Photo album of the Alhambra

Laurent, Jean (photographer). Photograph album of Spain.

[Madrid, 1870s].

Oblong folio (620 x 465 mm). 72 large-size photographs with architectural views, including numerous views of Western Islamic/Moorish architectural treasures (approx. 335 x 245 mm or vice-versa), with three large composite photographic panoramas of the Alhambra and Granada, Cordoba, and San Sebastian; 5 photographs of Spanish costumes, of which 3 hand-coloured (2 approx. 230 x 170 mm; 3 approx. 140 x 100 mm). Albumen prints, the majority individually pasted onto rectos of white cardboard mounts. 58 photographs with name of photographer, title and number in the negative. Contemporary green morocco album, spine richly gilt in compartments. Front cover with embossed initials M.L.B. within embossed double frames within gilt rules. Doublure, green watered silk within green morocco frame richly gilt, fly-leaves lined with green watered silk. All edges gilt.

 35.000,00

An exceptional album with fine views of Sevilla (12), Granada (24), including a four-part panorama "Vista panoramica de la Alhambra y de Granada desde la plaza de S. Nicolas" (ca 250 x 1320 mm), Cordoba (2), including a two-part panorama "Vista general de Cordoba" (ca 245 x 660 mm), a three-part panorama of San Sebastian "Vista general panoramica de San Sebastian" (ca. 245 x 1000 mm), Burgos (6), Toledo (10), Cartagena (2), Madrid (3), El Escorial (2), and other sites. "Juan Laurent (b. 1816, d. before 1892), of French origin, moved to Madrid in 1848. His earliest recorded encounter with photography dates from 1856 with the establishment of a studio at Carrera de San Jerónimo in Madrid. Laurent’s large-format camera work is technically more precise than Charles Clifford’s, with great attention to details of architectural accuracy, but like Clifford, his love of the Spanish light, architecture and scenery is apparent. In some of his architectural studies, careful choice of camera position, ideal lighting, and technical excellence combine to produce images which revel in simple geometric patterns, a direct and graphic style which others would adopt only very much later" (Hannavy, p. 829).
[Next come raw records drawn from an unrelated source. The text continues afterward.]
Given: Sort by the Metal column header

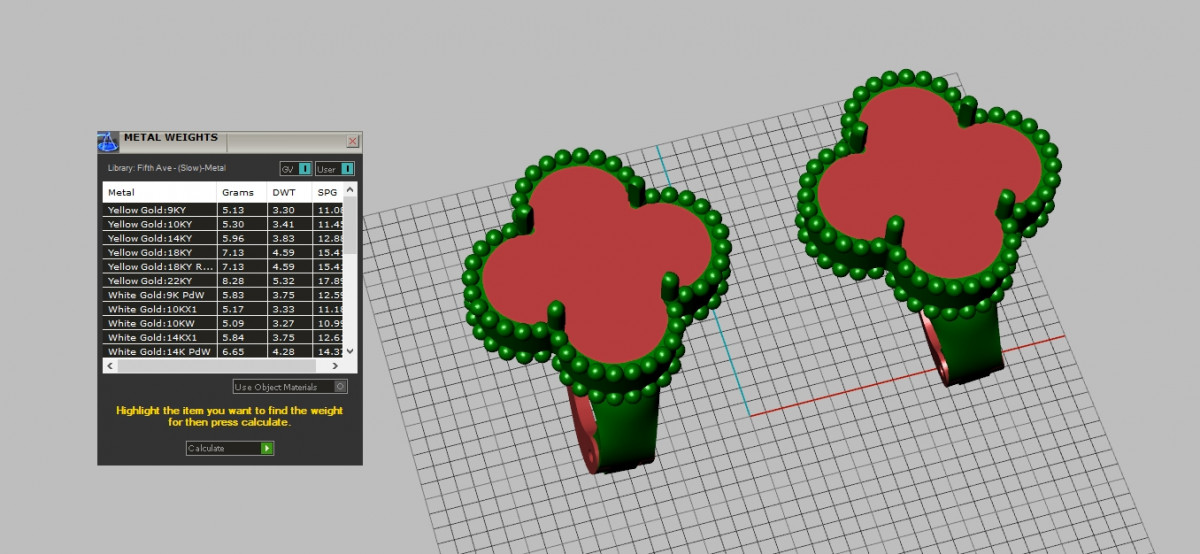Looking at the screenshot, I should 160,192.
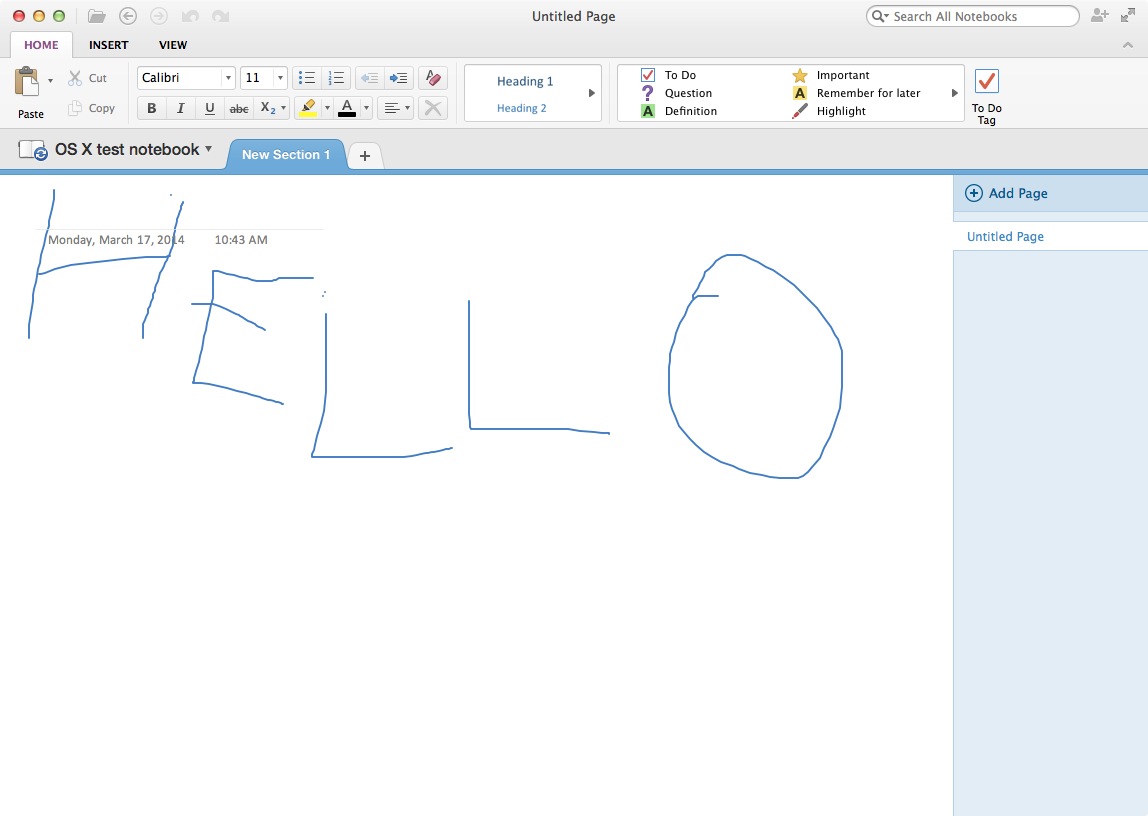The width and height of the screenshot is (1148, 816).
Task: Apply the text highlighter tool
Action: (x=307, y=107)
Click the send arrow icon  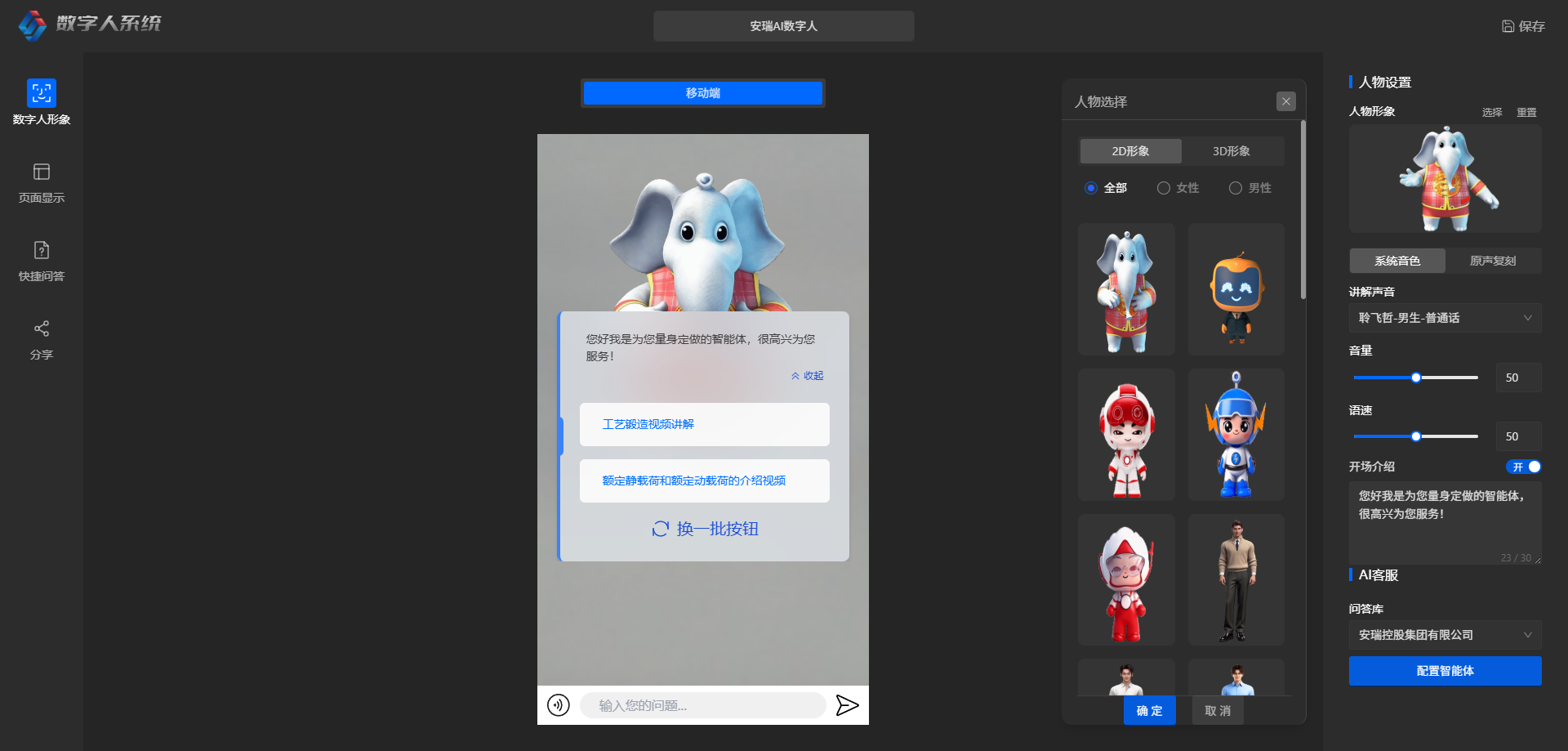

Our album boasts 34 views of Western Islamic and Moorish architectural structures and one large folding four-part panorama of the Alhambra and Granada. Furthermore, it contains two examples of photographs on leptographic paper, a collodio-chloride printing paper which was sold ready to use which was perfected by Laurent in collaboration with Martínez-Sánchez in 1866. Two of the small hand-coloured costume photographs bear an embossed imprint in the lower margin, "Leptografia Laurent/Carrera S. Geronimo Madr." As the manufacturers claimed, it had three times the sensitivity of albumen, and exposure times for contact printing could also be reduced significantly. "It is apposite, and perhaps significant, to observe that the majority of the surviving examples of Laurent’s work are printed on albumen paper rather than his own invention" (Hannavy, p. 830).

Extremeties slightly rubbed. A fine album with large format photographs in strong richly toned prints, in a splendid contemporary green morocco binding.

Literatur

John Hannavy, Encyclopedia of Nineteenth-Century Photography II, 829/830.